In such a four-wheel drive, when the protrusion 61 moves to the left together with the switching fork 58, the protrusion 61 comes out of the sliding range of the lock lever 62 and no longer locks. Therefore, when the change lever 40 is selected to the left and shifted forward, the shifter rail 46 moves the synchronizing mechanism 20 toward the EL gear gear 9.15.
L! The 1st gear is obtained, and by performing the gear change operation as described above, the 1st to 4th gears and the reverse gear are obtained as in the case of two-wheel drive.

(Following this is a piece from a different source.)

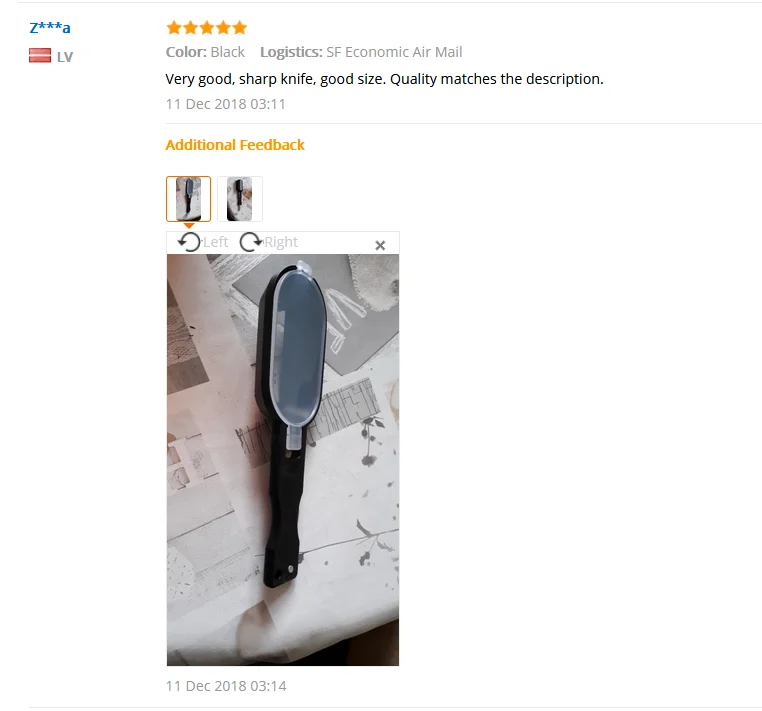
Task: Open reviewer Z***a's profile link
Action: 50,28
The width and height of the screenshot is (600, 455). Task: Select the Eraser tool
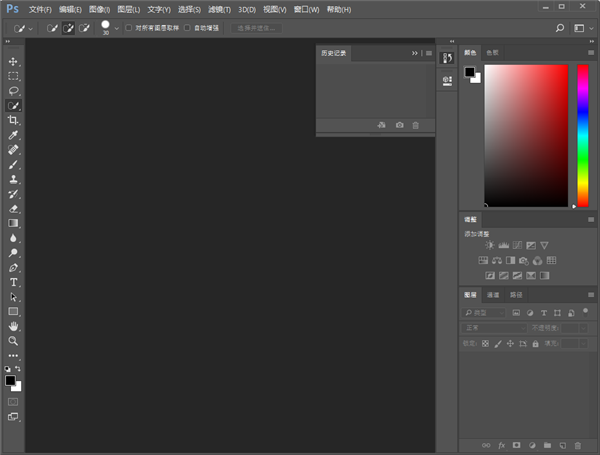pos(14,208)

As is clear from the above description, according to the present invention, there is provided in the transmission 1 an EL gear gear 9 having a gear ratio larger than that of the first gear.
15 is built in, and this EL gear stage is obtained only in the case of 4-wheel drive, and is mechanically locked so that it cannot be shifted in the case of 2-wheel drive, so the structure of the transmission 1 itself is a sub-shift. It is very simple compared to the one with a mechanism, and there is no need to accidentally enter the EL gear when driving 2-wheel drive, and when using 4-wheel drive, the EL gear is added, which improves the performance of a 4-wheel drive vehicle. can be fully demonstrated. The locking means 6o that prevents entering the EL gear stage during two-wheel drive utilizes the movement of the switching fork 58 of the switching clutch 31, and uses the movement of the switching fork 58 of the switching clutch 31.
The structure is very simple because it is configured in relation to the operating shaft 41 from the top. Furthermore, in the shift pattern of the change lever 40, since the E gear is provided before the first gear, operability is also good.

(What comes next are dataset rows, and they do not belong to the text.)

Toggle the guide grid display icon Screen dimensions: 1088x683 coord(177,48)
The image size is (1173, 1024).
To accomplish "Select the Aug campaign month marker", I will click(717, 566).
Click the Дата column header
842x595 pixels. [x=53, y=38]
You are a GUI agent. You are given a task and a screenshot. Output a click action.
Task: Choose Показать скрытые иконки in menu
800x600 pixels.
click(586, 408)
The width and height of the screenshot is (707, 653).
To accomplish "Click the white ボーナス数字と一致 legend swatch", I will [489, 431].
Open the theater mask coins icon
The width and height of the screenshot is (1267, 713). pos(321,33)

[Brief explanation of drawings]

Fig. 1 is a skeleton diagram showing an example of a transmission system of a four-wheel drive vehicle to which the present invention is applied and an outline of an embodiment of an operating mechanism according to the present invention, and Fig. 2 (a) shows a shift pattern of a change lever. (b) is a diagram showing the switching pattern of the select lever, FIG. 3 is a skeleton diagram schematically showing the operating mechanism according to the present invention from the side, and FIGS. 4 and 5 are plan views of a part of the transmission side. 22 is a side view, FIGS. 6 and 7 are a side view and a front view of the switching clutch, and FIG. 8 is a perspective view thereof.

Claims (1)

[Claims] Power is transmitted from the transmission to one of the front and rear wheels via the final reduction gear, and the transmission system is configured to further transmit power from the reduction gear to the other of the front and rear wheels by the action of the 2.4-wheel drive switching clutch of the transfer device. In a four-wheel drive vehicle, the transmission is configured to obtain an emergent low gear with a larger gear ratio in the first gear, and the switching clutch is controlled by operating the select lever in position 2. The switching fork is configured to move left and right to switch between 2 and 4 wheel drive, and an operating shaft from the change lever is provided near the switching fork and perpendicular to the direction of movement thereof, extending toward the transmission side. A protrusion is provided on the side of the switching fork in the two-wheel drive position, and one side of the protrusion on the operating shaft engages with the protrusion when the switching fork moves to the two-wheel drive position. An operating mechanism for a four-wheel drive vehicle, characterized in that it is provided with a lock lever that presses the shift to the emergency low gear position, and enables shifting to the emergent low gear only in the case of four-wheel drive.